# Old school 8s



## xponential (Nov 7, 2009)

Ive been sitting on a pair of oldschool Eathquake 8's (EQ-88). I tried looking for some specs out there on the www but to no avail. Im not surprised but a bit confused. 

Is there a basic volume that I should be aiming for with regards to the enclosure? I'd like to have an enclosure that will fit under the rear seat in my x-cab 2000 F150. 

I like the idea of down firing them but I realy dont know.

Am I on the right track?


----------



## gymrat2005 (Oct 4, 2009)

I'm sure the speaker is an older version of the EQ8C8.

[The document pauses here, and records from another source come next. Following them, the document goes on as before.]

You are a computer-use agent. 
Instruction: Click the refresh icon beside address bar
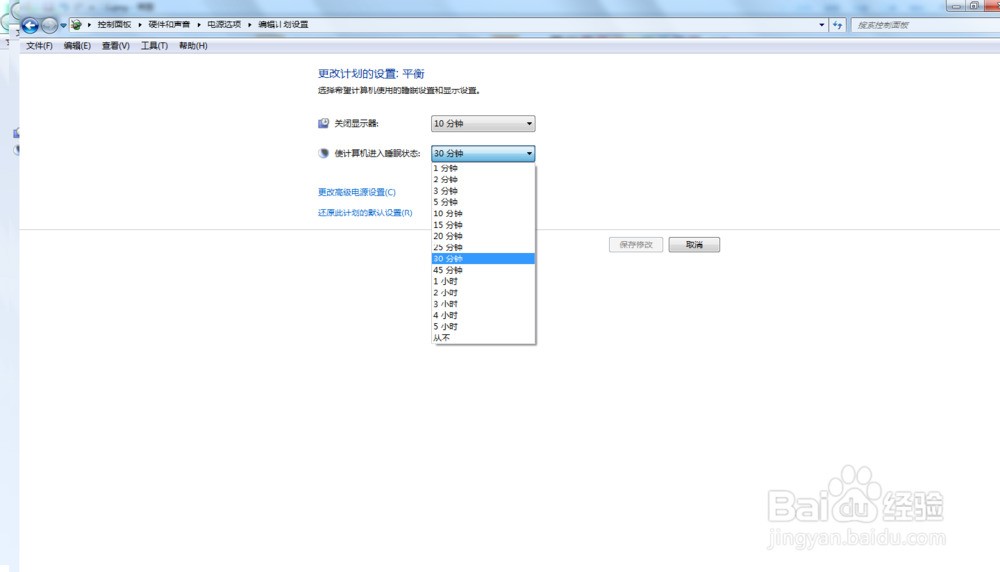click(837, 25)
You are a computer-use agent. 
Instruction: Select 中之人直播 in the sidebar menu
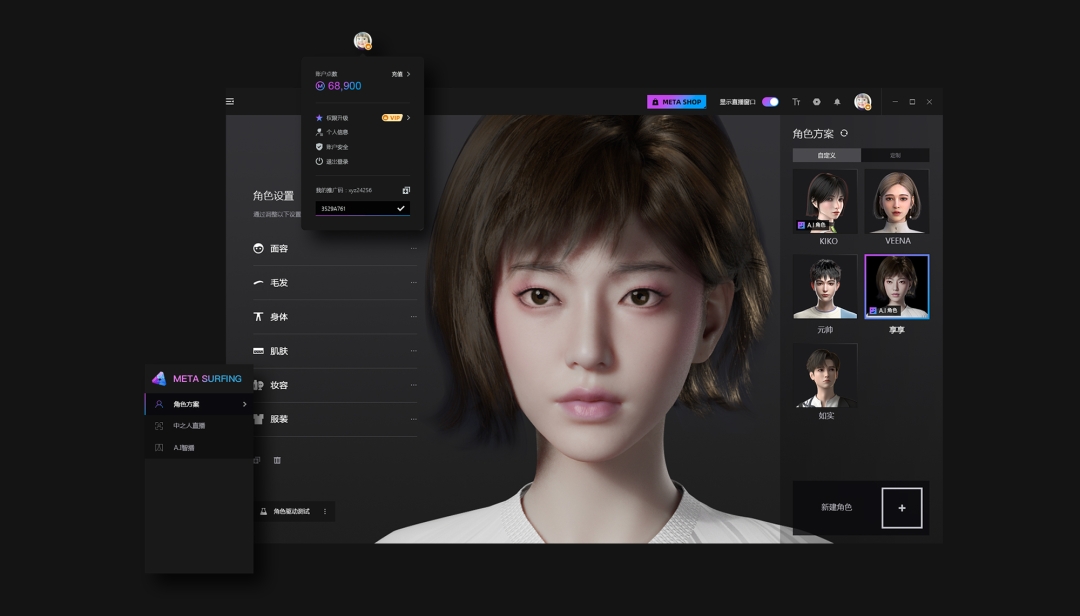coord(189,426)
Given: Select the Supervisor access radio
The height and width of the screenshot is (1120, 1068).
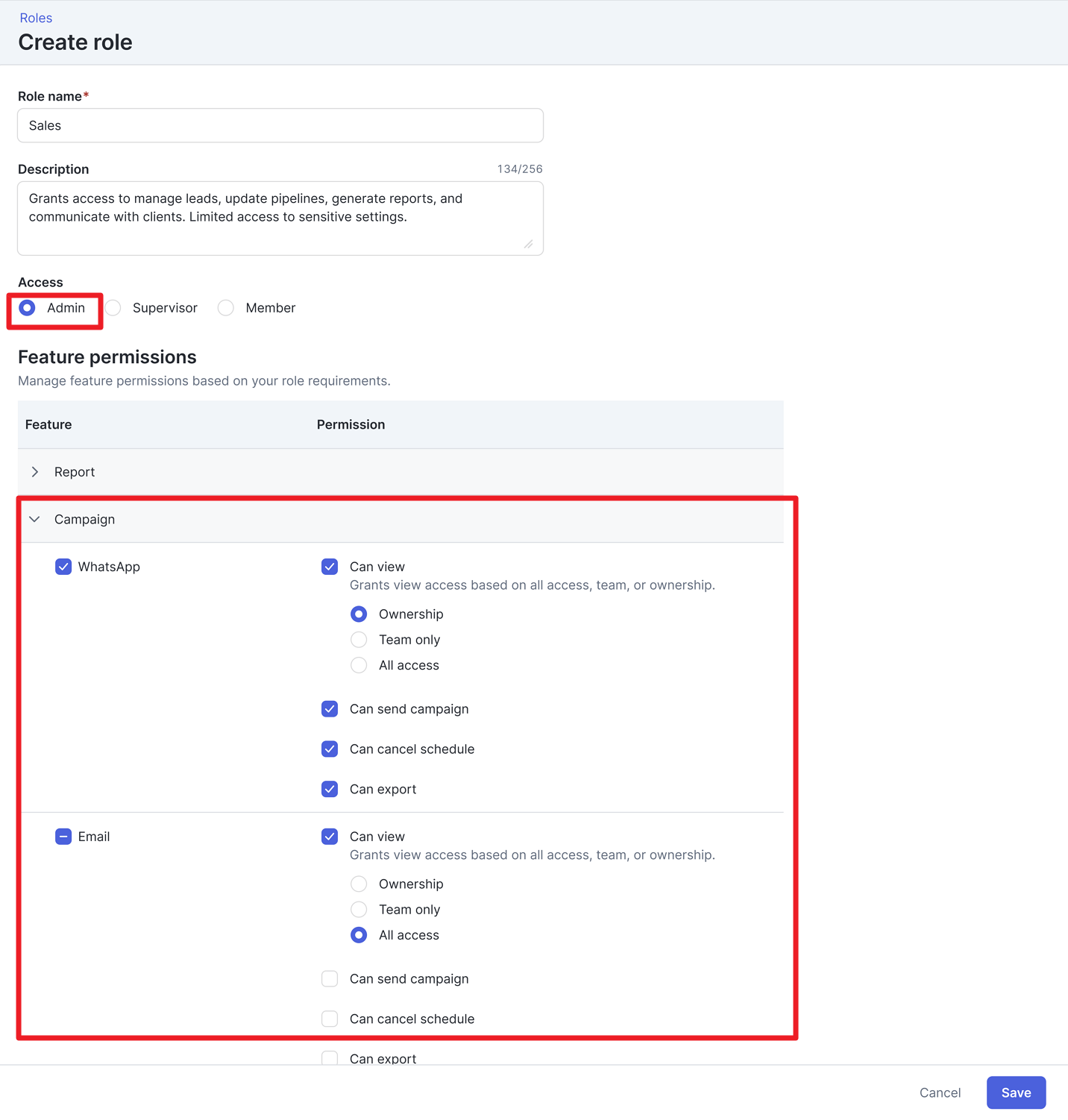Looking at the screenshot, I should 113,308.
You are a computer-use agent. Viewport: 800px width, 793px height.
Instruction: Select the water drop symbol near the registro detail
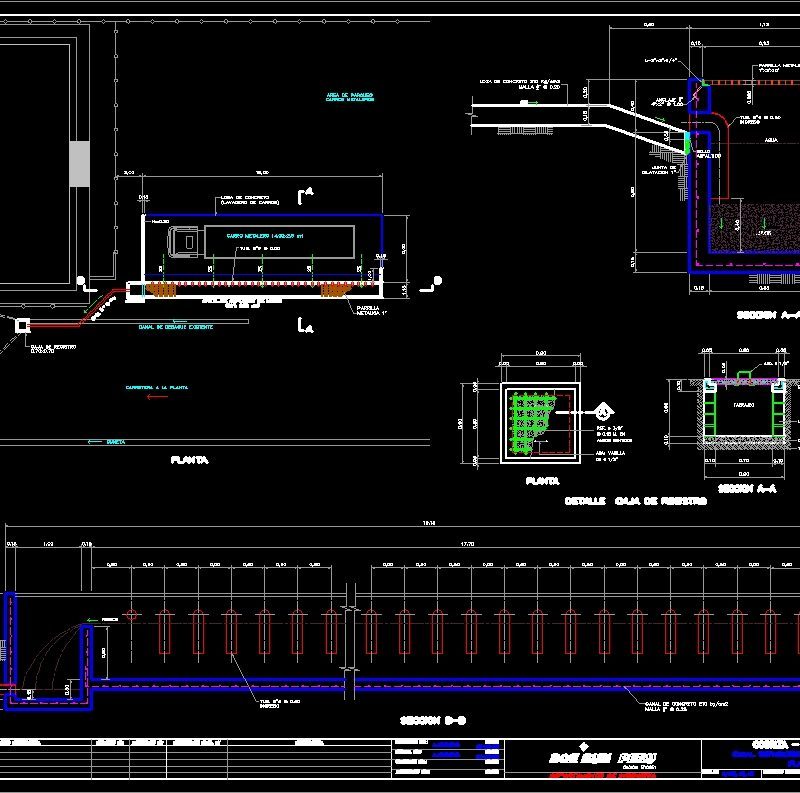[x=602, y=412]
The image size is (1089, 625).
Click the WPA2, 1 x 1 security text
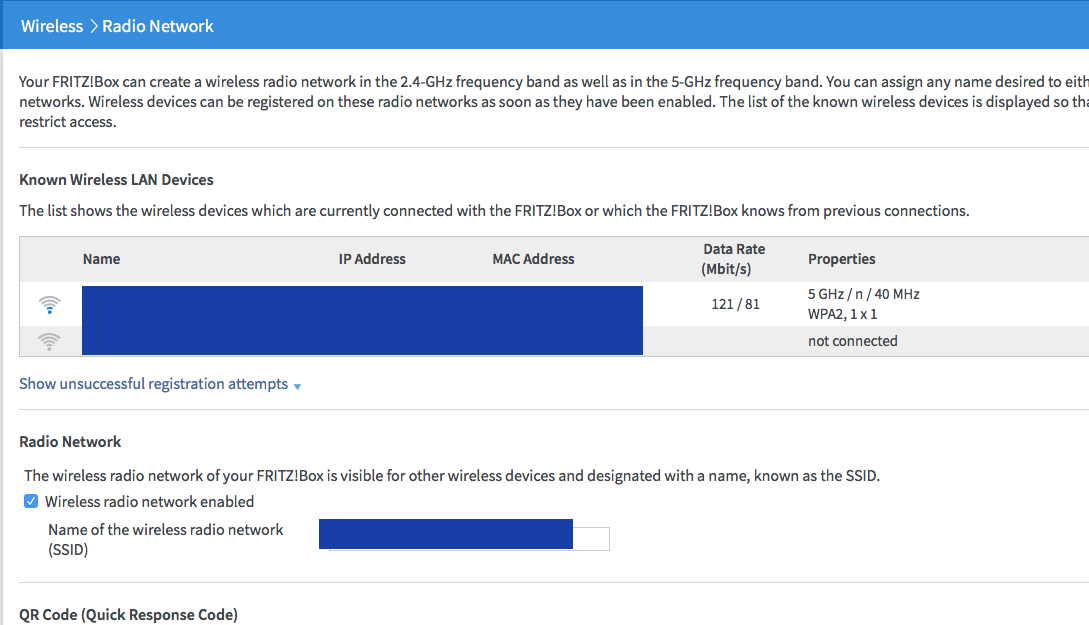pyautogui.click(x=842, y=314)
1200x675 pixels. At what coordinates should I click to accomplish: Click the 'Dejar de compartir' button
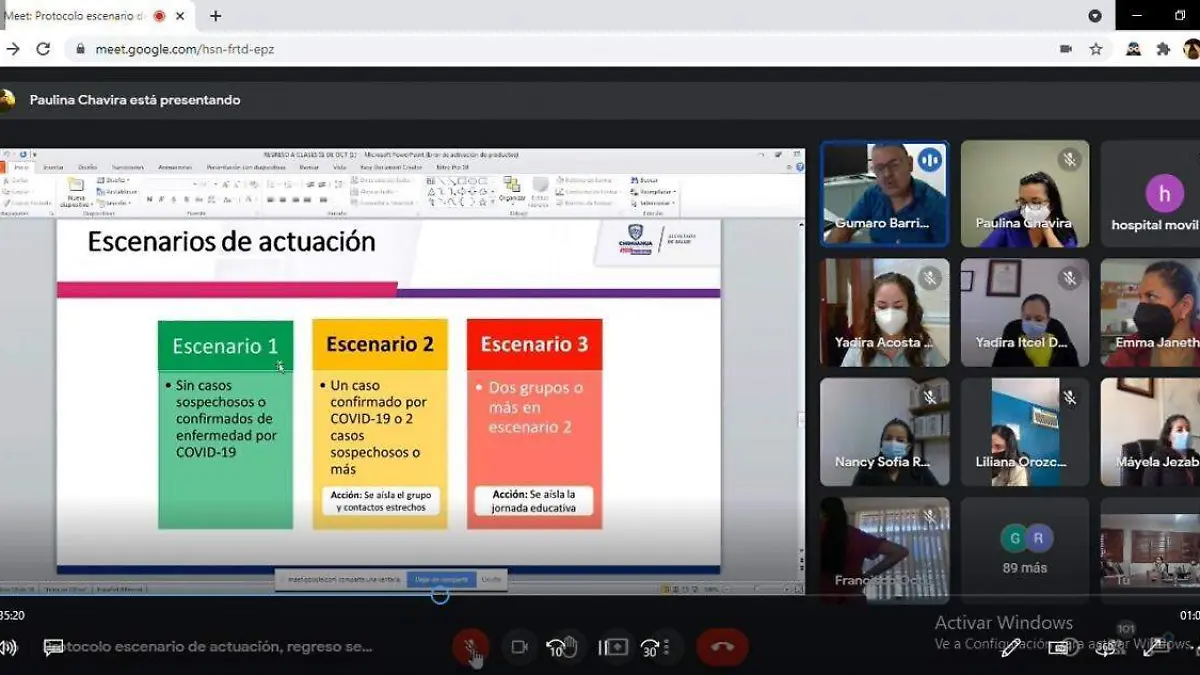(440, 579)
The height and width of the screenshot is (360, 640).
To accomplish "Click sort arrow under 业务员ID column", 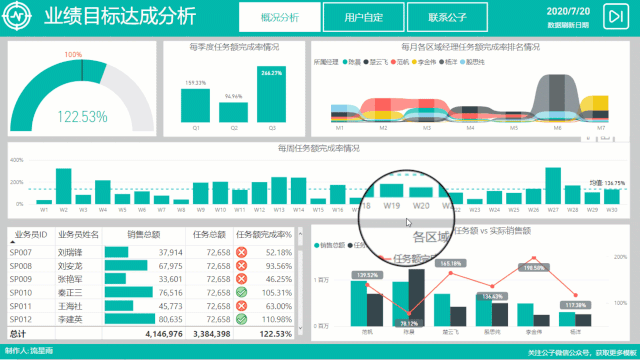I will [x=12, y=242].
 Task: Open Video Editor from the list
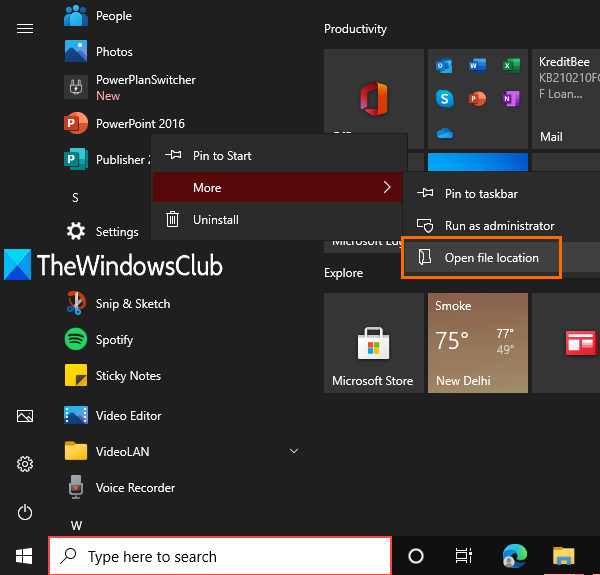point(128,416)
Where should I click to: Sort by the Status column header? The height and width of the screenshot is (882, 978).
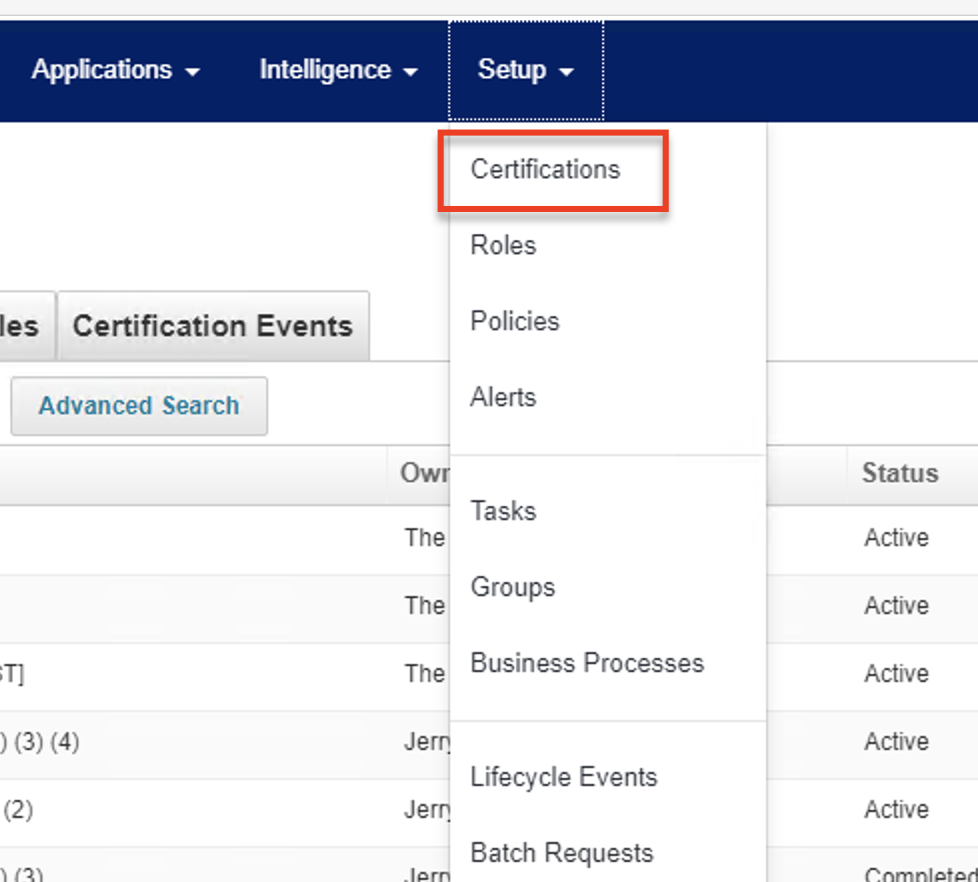click(900, 474)
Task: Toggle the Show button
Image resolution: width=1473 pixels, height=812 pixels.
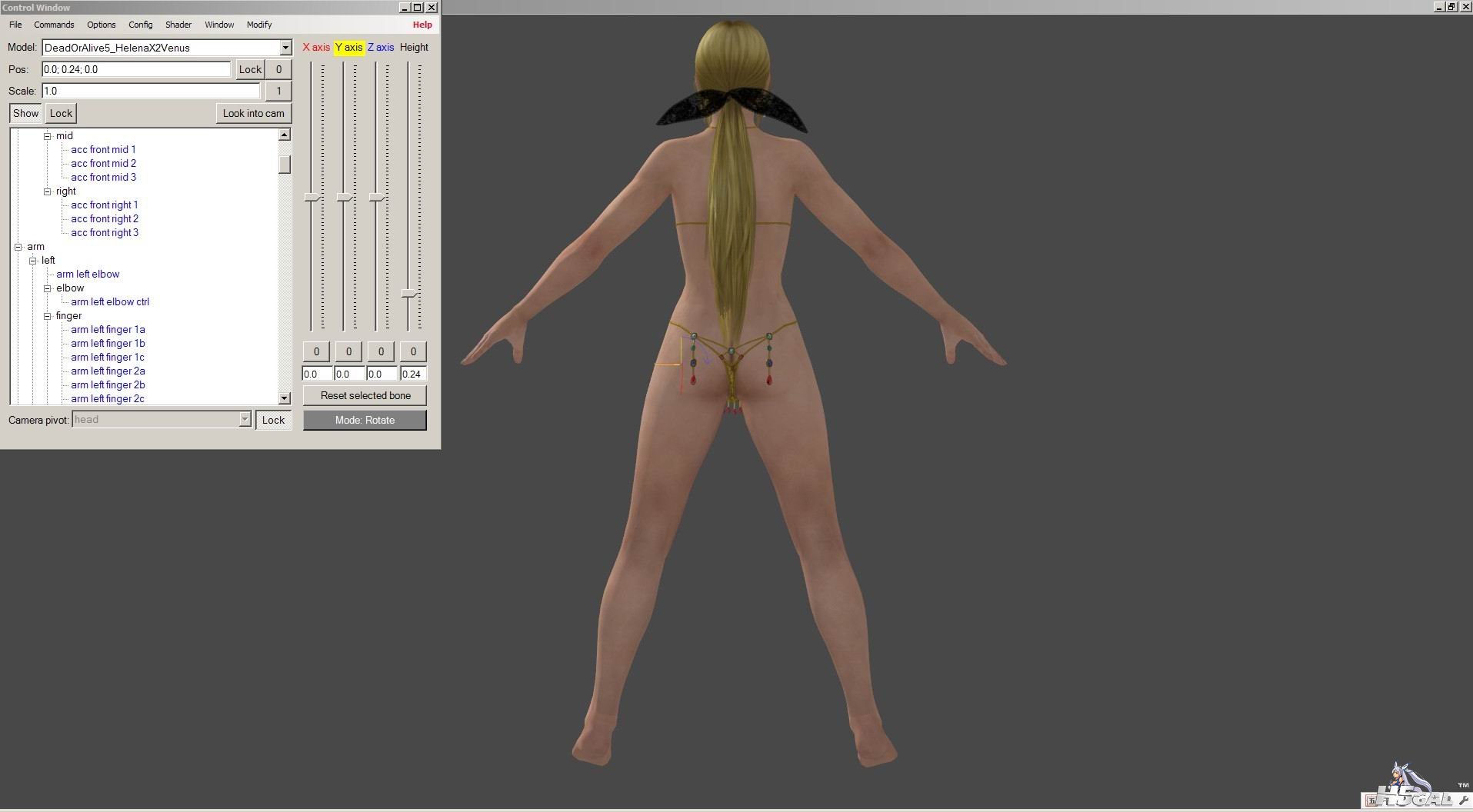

Did you see This? If not send them an email to [email protected] I.m sure someone there can help you


----------



## xponential (Nov 7, 2009)

Looks like I might have to try the folks at Earthquake directly. I was just looking at the .pdf link you sent (thanks BTW) and there are som differences from what I have to whats on the spec sheet of the pdf. (im only reading whats on the sticker on the magnet)

The EQ8C8 lists...
110 watts
29.4 oz magnet
1" copper voice coil

And my EQ-88 shows....
180 watts
48 oz magnet
2" polymide voice coil


I personally dont know what that all means when its all said and done, but I'm guessing that I'll need a larger enclosure than whats recomended for the EQ8C8.

Thanks again


----------